At four-year private institutions, students are paying $17,123, or 5.5 percent more than they did the year before. Room and board at four-year public universities rose from $4,931 to $5,254, and from $6,168 to $6,455 at four-year private colleges.
But Gaston Caperton, the president of the New York City-based College Board, said although college tuition has risen, more than 40 percent of students who attend four-year institutions still pay less than $4,000 for tuition and fees. He also touted the value of two-year public institutions, where tuitions average less than $2,000.
“College is affordable today,” Mr. Caperton said at an Oct. 23 press conference here. “There are options for everyone.”
More Aid in Loans
Students received more than $74 billion in student aid in 2000-01, a jump of 7 percent over the preceding year, according to “Trends in Student Aid 2001,” the companion report that the College Board also released last week.
While the figure is almost double the amount of aid available a decade ago, loans now represent 58 percent of all aid, compared with slightly more than 41 percent of aid in 1980.
The report also notes that the purchasing power of Pell Grants, the popular federal financial-aid program for low-income students, has declined.
A 1998 report by the Washington-based Institute for Higher Education Policy found that the maximum Pell Grant covered 35 percent of the cost of a private institution in 176 and 72 percent of the cost of a public institution. The College Board says the average Pell Grant today covers only 40 percent of costs at four-year public colleges and 15 percent at four-year private colleges.

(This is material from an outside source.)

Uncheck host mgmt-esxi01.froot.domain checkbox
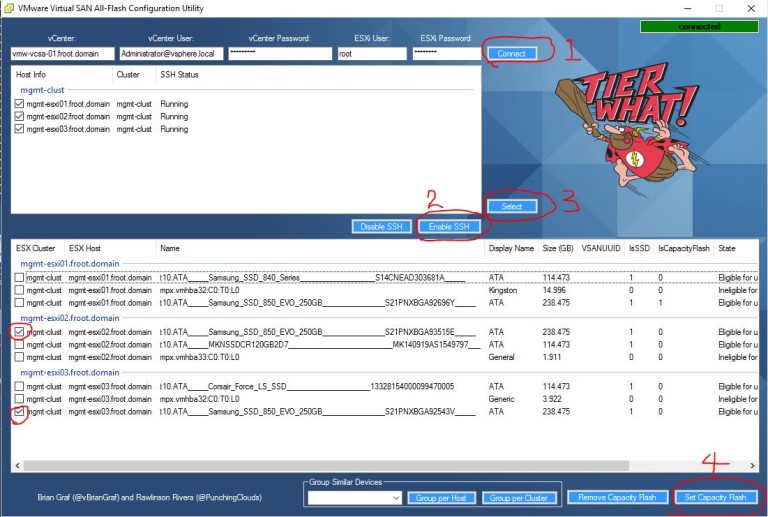768x517 pixels. click(21, 103)

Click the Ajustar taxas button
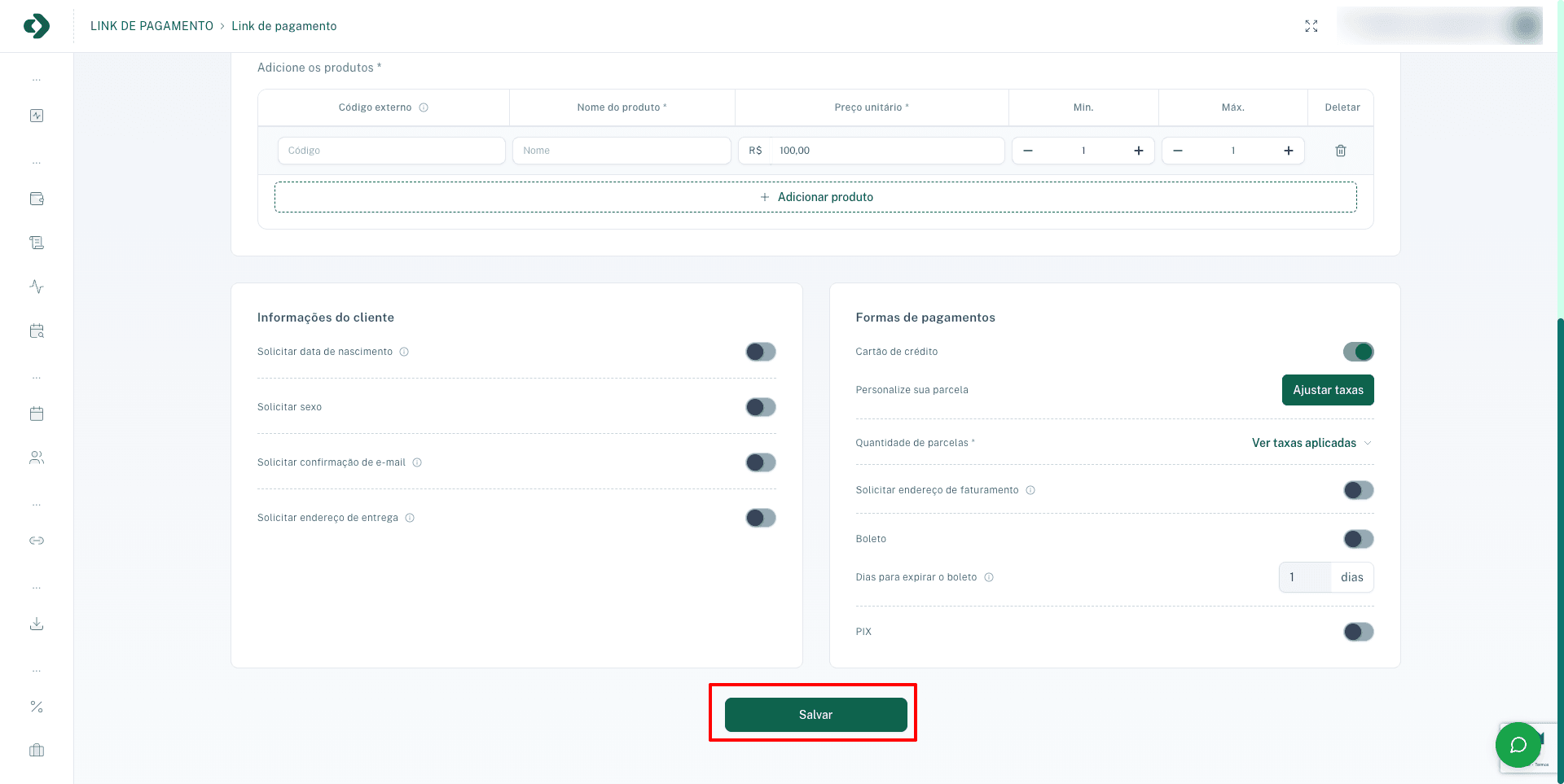1328,390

College Board officials also announced plans to form a panel on student aid to examine ways to ensure that a lack of financial aid is not a barrier to college. The panel, which will begin work in November, will be made up of educators, researchers, and university presidents.

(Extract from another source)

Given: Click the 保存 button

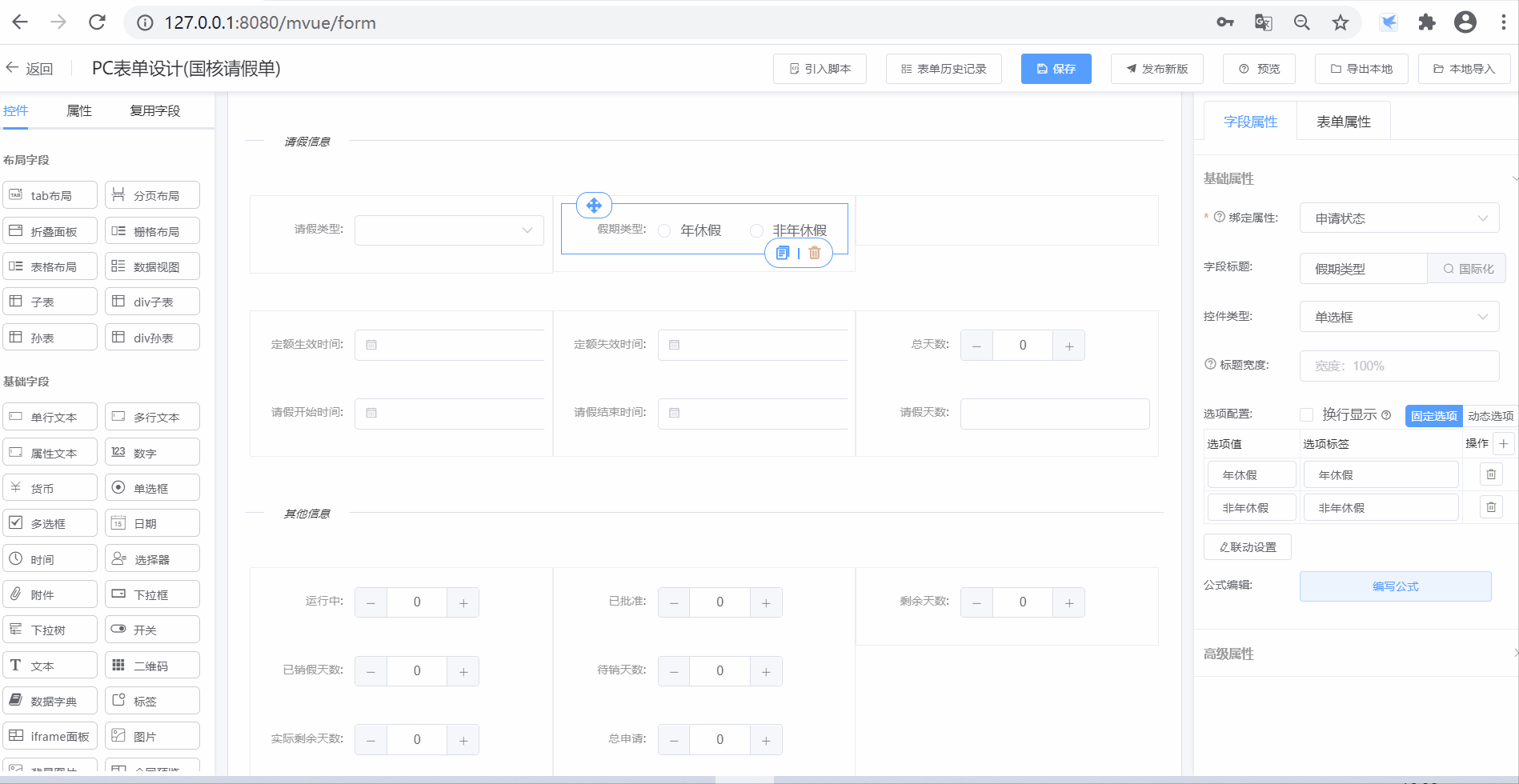Looking at the screenshot, I should (1056, 69).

The new reports come at a time when higher education leaders are worried about their institutions’ financial health in the wake of the Sept. 11 terrorist attacks.
Patricia McGuire, the president of Trinity College in Washington, said the attacks and subsequent anthrax scares have raised the costs of providing security counseling services for students. Increased security at Trinity, a private institution in the heart of the District of Columbia, could also take a financial toll, she said.
“Cost of security is already high on urban campuses. At Trinity, it’s already two times as much as my library budget,” said Ms. McGuire.